DATA SUPPLIED
↓↓↓
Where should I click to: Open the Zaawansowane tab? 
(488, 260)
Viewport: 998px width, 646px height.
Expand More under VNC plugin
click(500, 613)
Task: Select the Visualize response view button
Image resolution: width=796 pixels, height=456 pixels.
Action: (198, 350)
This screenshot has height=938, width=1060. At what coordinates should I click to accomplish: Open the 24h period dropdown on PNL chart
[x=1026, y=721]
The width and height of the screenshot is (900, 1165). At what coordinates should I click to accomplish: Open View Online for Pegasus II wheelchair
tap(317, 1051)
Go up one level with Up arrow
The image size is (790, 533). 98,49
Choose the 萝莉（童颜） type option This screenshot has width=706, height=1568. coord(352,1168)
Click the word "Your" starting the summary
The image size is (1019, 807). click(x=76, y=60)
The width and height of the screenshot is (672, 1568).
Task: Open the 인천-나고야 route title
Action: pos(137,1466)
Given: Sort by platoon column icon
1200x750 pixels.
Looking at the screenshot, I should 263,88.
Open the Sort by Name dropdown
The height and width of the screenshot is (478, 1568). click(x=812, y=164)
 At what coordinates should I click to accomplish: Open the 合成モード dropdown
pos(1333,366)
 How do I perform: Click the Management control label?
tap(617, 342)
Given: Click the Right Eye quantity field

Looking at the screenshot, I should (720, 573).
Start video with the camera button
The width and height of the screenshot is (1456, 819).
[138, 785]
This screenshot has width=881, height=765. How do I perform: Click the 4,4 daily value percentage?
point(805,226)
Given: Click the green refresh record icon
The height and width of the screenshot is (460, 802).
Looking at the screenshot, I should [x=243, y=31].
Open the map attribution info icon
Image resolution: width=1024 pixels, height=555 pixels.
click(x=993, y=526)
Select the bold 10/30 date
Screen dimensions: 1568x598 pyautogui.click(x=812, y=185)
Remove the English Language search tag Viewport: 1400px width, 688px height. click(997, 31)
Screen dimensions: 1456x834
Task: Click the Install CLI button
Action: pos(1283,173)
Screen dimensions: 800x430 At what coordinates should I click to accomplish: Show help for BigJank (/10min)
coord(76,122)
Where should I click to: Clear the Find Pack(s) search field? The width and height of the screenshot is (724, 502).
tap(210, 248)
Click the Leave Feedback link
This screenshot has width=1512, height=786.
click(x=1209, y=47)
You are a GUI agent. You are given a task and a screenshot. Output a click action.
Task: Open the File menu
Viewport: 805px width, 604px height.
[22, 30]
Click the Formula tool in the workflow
↑↑↑
WHAT IS BEING ASKED
Render all of the lines above as a Markdown table with the columns Row and Text, numbering each row and omitting blank lines.

SOLUTION TO THE EXERCISE
| Row | Text |
|---|---|
| 1 | Where should I click to: Open the Zaawansowane tab?  |
| 2 | (488, 260) |
| 3 | Viewport: 998px width, 646px height. |
| 4 | Expand More under VNC plugin |
| 5 | click(500, 613) |
| 6 | Task: Select the Visualize response view button |
| 7 | Image resolution: width=796 pixels, height=456 pixels. |
| 8 | Action: (198, 350) |
| 9 | This screenshot has height=938, width=1060. At what coordinates should I click to accomplish: Open the 24h period dropdown on PNL chart |
| 10 | [x=1026, y=721] |
| 11 | The width and height of the screenshot is (900, 1165). At what coordinates should I click to accomplish: Open View Online for Pegasus II wheelchair |
| 12 | tap(317, 1051) |
| 13 | Go up one level with Up arrow |
| 14 | The image size is (790, 533). 98,49 |
| 15 | Choose the 萝莉（童颜） type option This screenshot has width=706, height=1568. coord(352,1168) |
| 16 | Click the word "Your" starting the summary |
| 17 | The image size is (1019, 807). click(x=76, y=60) |
| 18 | The width and height of the screenshot is (672, 1568). |
| 19 | Task: Open the 인천-나고야 route title |
| 20 | Action: pos(137,1466) |
| 21 | Given: Sort by platoon column icon |
| 22 | 1200x750 pixels. |
| 23 | Looking at the screenshot, I should 263,88. |
| 24 | Open the Sort by Name dropdown |
| 25 | The height and width of the screenshot is (478, 1568). click(x=812, y=164) |
| 26 |  At what coordinates should I click to accomplish: Open the 合成モード dropdown |
| 27 | pos(1333,366) |
| 28 |  How do I perform: Click the Management control label? |
| 29 | tap(617, 342) |
| 30 | Given: Click the Right Eye quantity field |
| 31 | Looking at the screenshot, I should (720, 573). |
| 32 | Start video with the camera button |
| 33 | The width and height of the screenshot is (1456, 819). |
| 34 | [138, 785] |
| 35 | This screenshot has width=881, height=765. How do I perform: Click the 4,4 daily value percentage? |
| 36 | point(805,226) |
| 37 | Given: Click the green refresh record icon |
| 38 | The height and width of the screenshot is (460, 802). |
| 39 | Looking at the screenshot, I should [x=243, y=31]. |
| 40 | Open the map attribution info icon |
| 41 | Image resolution: width=1024 pixels, height=555 pixels. |
| 42 | click(x=993, y=526) |
| 43 | Select the bold 10/30 date |
| 44 | Screen dimensions: 1568x598 pyautogui.click(x=812, y=185) |
| 45 | Remove the English Language search tag Viewport: 1400px width, 688px height. click(997, 31) |
| 46 | Screen dimensions: 1456x834 |
| 47 | Task: Click the Install CLI button |
| 48 | Action: pos(1283,173) |
| 49 | Screen dimensions: 800x430 At what coordinates should I click to accomplish: Show help for BigJank (/10min) |
| 50 | coord(76,122) |
| 51 | Where should I click to: Clear the Find Pack(s) search field? The width and height of the screenshot is (724, 502). |
| 52 | tap(210, 248) |
| 53 | Click the Leave Feedback link |
| 54 | This screenshot has width=1512, height=786. |
| 55 | click(x=1209, y=47) |
| 56 | You are a GUI agent. You are given a task and a screenshot. Output a click action. |
| 57 | Task: Open the File menu |
| 58 | Viewport: 805px width, 604px height. |
| 59 | [22, 30] |
| 60 | Click the Formula tool in the workflow |